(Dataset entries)
((
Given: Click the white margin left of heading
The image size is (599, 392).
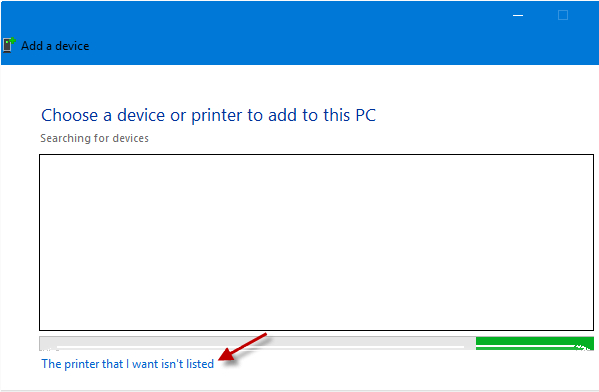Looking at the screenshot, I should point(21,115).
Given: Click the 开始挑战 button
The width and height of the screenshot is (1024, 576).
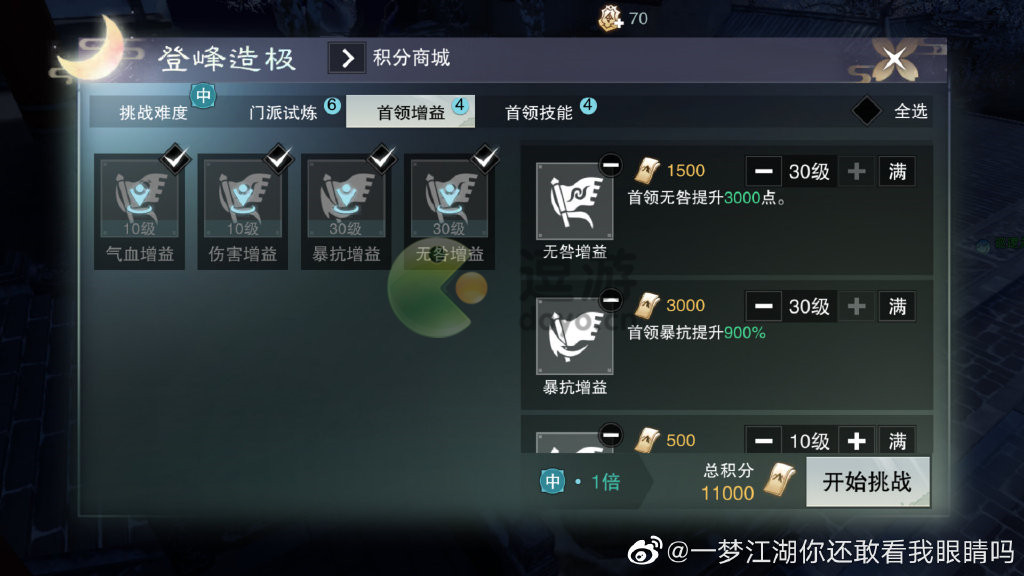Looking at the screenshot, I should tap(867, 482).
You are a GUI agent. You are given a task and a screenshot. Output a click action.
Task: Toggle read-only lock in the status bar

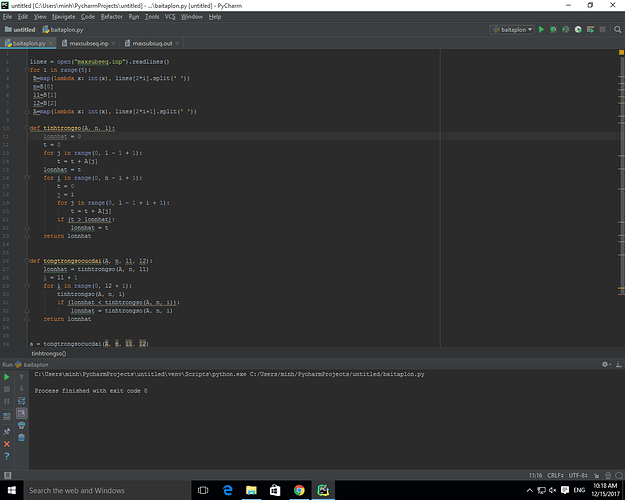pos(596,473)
))
((
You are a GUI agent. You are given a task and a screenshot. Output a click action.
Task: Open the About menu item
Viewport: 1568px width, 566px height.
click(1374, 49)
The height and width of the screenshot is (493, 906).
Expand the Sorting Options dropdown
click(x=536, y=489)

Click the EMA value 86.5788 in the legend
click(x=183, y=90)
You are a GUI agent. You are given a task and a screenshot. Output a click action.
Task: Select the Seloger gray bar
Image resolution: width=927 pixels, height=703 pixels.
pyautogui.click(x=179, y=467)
))
In the entries above, the lines from the one bearing "The height and" up to and including the one bearing "Task: Select the Seloger gray bar" should be transcribed exactly; no other line is wanted.

The height and width of the screenshot is (493, 906).
Expand the Sorting Options dropdown
click(x=536, y=489)

Click the EMA value 86.5788 in the legend
click(x=183, y=90)
You are a GUI agent. You are given a task and a screenshot. Output a click action.
Task: Select the Seloger gray bar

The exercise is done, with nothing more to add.